Vivisimo CEO Raul Valdes-Perez says that in today's Web clutter, search companies should think beyond ranked lists.

3 min read
Early Web search engines succeeded spectacularly at turning up interesting results.

With the growth of online content and the improvement in the ranking of search results, the situation is now flipped: Any query turns up an overabundance of results, both relevant and irrelevant.

Search engines struggle with the challenge of helping users deal with this information overload. Some search engines are placing their bets on personalization, which I contend is a dead end: Top talent will be expended on the problem with little to show for it in the end.

True search personalization has several inherent problems.

True search personalization means that software will observe your Web surfing and other habits, and infer a profile of your true information tastes. Then your next search for, say, "anthrax," will turn up the rock band rather than the chemical.

But true search personalization has several inherent problems. Chief among them are the following:

• People are not static; they have many fleeting and seasonal interests. A student might intensely research Abraham Lincoln for a school project but may care nothing at all about the subject later on.

• The surfing data used for personalizing search is weak. The data that online booksellers like Amazon.com use is strong: I'm paying $20 for a book and committing 10 hours of my life to reading it. (Let's ignore the problems with gift purchases.) Surfing data involves the minimal commitments of a mouse click and a few seconds to look at a page before leaving.

• If the data used for inferring user profiles is the whole Web page that the user visited, then it's misleading. In this case, the user's decision to visit the page is based on the title and brief excerpt (snippet) that are shown in the search results, not the whole page.

• Home computers are often shared among family members, whose surfing interests obviously diverge.

• Queries tend to be short. My own spouse couldn't figure out my interests from a one or two word utterance, so how is a computer going to do better?

The best personalization is done by individuals themselves.

Given all these difficulties, search personalization is likely to waste the talents of top computer scientists for years to come. But if not search personalization, then what? Some companies are placing bets on a display of search results that goes beyond simple ranked lists. The idea is to analyze the search results, show users the variety of themes therein and let them explore their interests at that moment, which only they are in a position to recognize.

One approach is to cluster the search results into possibly overlapping categories. They can be displayed as simple category folders which can be expanded into subfolders and whose folder contents can be listed. They can also be displayed as spatial or temporal objects that are visualized on a computer screen in various dimensions with a time component. Clustering into categories takes place first, and exactly how to show the clusters is a second, independent decision.

Other approaches do not make use of categories at all and instead directly embed the search results into a map of some sort, possibly with an added time dimension.

Two researchers at the University of Maryland experimentally compared zoomable interfaces to folders-style clustering interfaces along the user dimensions of task accuracy, efficiency and subjective levels of satisfaction. Among their statistically significant conclusions was that users preferred the folders-style clustering interface partly because of its simplicity.

Which approach is best? The best personalization is done by individuals themselves. Software or even other people can only guess--usually poorly--a person's interest. The next advances in search technology will acknowledge this limitation and make it easy for people to act on their interests of the moment--which only they can recognize.

(EXERCISE 1):
Reproduce the entries word for word, from the first line of the entries through the line that contains "Action: click(x=736, y=182)", including both ends.

(INPUT DATA):
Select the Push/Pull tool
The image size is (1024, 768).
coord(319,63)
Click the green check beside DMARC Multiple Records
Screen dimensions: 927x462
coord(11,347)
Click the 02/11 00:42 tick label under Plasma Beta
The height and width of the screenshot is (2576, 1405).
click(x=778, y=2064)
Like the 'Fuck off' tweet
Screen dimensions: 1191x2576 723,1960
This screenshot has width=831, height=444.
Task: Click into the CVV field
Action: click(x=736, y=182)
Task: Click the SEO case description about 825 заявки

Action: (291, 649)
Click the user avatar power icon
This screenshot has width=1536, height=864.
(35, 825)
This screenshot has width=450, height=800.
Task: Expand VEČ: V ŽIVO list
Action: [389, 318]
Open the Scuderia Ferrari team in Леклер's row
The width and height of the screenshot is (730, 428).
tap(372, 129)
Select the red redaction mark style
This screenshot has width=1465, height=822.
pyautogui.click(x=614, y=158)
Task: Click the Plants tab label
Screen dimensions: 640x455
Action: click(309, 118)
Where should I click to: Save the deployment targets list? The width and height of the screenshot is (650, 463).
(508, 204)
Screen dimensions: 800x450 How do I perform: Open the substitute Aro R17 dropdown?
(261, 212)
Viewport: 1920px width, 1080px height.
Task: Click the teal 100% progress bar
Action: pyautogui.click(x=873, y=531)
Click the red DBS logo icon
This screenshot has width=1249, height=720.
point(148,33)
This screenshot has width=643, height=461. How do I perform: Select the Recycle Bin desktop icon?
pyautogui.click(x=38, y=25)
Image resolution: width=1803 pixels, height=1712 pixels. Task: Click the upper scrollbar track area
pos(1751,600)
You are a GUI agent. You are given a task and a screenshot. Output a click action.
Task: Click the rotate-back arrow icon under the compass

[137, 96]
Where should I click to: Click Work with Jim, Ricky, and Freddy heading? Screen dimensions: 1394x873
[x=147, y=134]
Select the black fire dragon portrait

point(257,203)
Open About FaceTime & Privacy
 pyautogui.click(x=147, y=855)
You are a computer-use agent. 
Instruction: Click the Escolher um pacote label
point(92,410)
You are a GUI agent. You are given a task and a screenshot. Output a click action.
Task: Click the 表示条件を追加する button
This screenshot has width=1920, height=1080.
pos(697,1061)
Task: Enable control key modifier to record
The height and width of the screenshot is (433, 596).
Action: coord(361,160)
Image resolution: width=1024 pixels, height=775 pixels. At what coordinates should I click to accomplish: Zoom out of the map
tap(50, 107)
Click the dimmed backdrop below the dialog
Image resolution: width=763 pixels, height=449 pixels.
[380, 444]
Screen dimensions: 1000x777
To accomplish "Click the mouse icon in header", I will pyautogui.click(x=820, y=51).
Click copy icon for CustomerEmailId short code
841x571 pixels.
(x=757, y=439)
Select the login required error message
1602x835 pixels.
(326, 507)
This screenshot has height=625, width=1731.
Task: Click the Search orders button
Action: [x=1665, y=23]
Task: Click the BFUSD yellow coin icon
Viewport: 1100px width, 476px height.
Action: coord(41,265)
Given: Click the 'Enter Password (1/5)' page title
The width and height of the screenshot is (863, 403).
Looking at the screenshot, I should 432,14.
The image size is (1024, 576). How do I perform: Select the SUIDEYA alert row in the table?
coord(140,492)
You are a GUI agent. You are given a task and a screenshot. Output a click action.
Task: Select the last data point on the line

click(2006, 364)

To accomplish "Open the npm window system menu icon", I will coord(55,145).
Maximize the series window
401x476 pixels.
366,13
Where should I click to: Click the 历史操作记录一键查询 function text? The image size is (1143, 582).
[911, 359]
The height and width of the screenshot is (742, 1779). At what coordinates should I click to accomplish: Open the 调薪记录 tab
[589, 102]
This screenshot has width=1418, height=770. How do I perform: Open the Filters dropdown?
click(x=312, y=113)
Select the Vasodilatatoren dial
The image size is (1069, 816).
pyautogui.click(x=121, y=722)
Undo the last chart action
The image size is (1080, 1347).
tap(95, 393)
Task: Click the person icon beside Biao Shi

(EXERCISE 2):
List every problem with true search personalization that the article on search personalization sets out in its bulleted list.

(EXERCISE RESPONSE 1):
Select the Push/Pull tool
The image size is (1024, 768).
coord(319,63)
Click the green check beside DMARC Multiple Records
Screen dimensions: 927x462
coord(11,347)
Click the 02/11 00:42 tick label under Plasma Beta
The height and width of the screenshot is (2576, 1405).
click(x=778, y=2064)
Like the 'Fuck off' tweet
Screen dimensions: 1191x2576 723,1960
This screenshot has width=831, height=444.
Task: Click into the CVV field
Action: click(x=736, y=182)

(EXERCISE RESPONSE 2):
- People are not static; they have many fleeting and seasonal interests.
- The surfing data used for personalizing search is weak.
- If the data used to infer user profiles is the whole Web page the user visited, it is misleading, because the decision to visit rests on the title and snippet shown in the search results.
- Home computers are often shared among family members, whose surfing interests diverge.
- Queries tend to be short.